Seria um enorme equívoco imaginar que o remédio para a grosseria seja a censura. A história demonstra exatamente o contrário. Toda vez que se retira a liberdade para impedir os maus, acaba-se retirando também a liberdade dos bons.

Prefiro conviver com pessoas mal-educadas em um ambiente livre do que viver sob um regime em que alguém decida previamente quais opiniões podem ou não ser pronunciadas.

A solução não está na proibição.

Está na educação.

Uma sociedade mais instruída produz debates melhores. Uma população capaz de ler, interpretar, argumentar e respeitar a divergência necessita de menos tribunais, menos censores e menos moderadores improvisados.

Educação não elimina o conflito — e nem deve eliminá-lo. O conflito de ideias é próprio da democracia. O que a educação faz é transformar o conflito em diálogo e a divergência em oportunidade de crescimento.

Os verdadeiros democratas não desejam que seus adversários sejam silenciados.
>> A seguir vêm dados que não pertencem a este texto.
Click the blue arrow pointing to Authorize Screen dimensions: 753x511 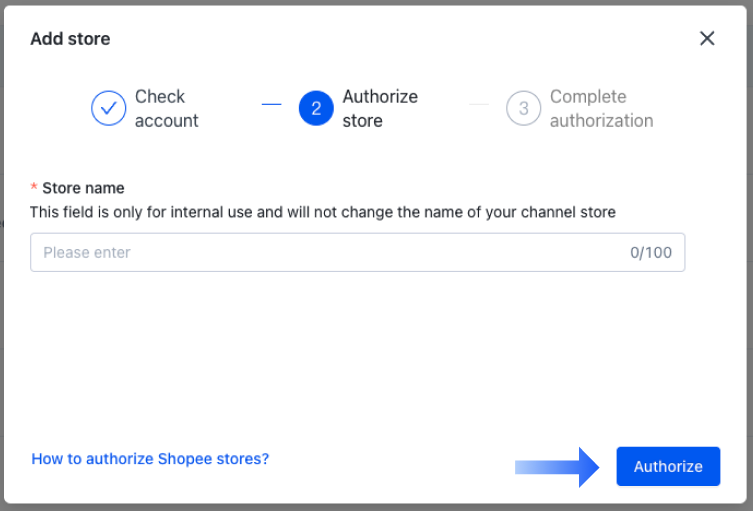557,466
Desejam apenas que aprendam a discutir.

Por isso continuo defendendo a liberdade de manifestação em sua máxima extensão, inclusive para aqueles que dela fazem um uso grosseiro ou intelectualmente pobre. A liberdade revela o caráter das pessoas. Uns a utilizam para construir pontes; outros, para cavar abismos.

Quanto a mim, continuarei fazendo perguntas.

Porque uma sociedade que teme perguntas já iniciou sua caminhada rumo ao autoritarismo.

E uma sociedade que responde perguntas com insultos apenas demonstra o quanto ainda precisa aprender que mais educação significa, inevitavelmente, menos conflitos.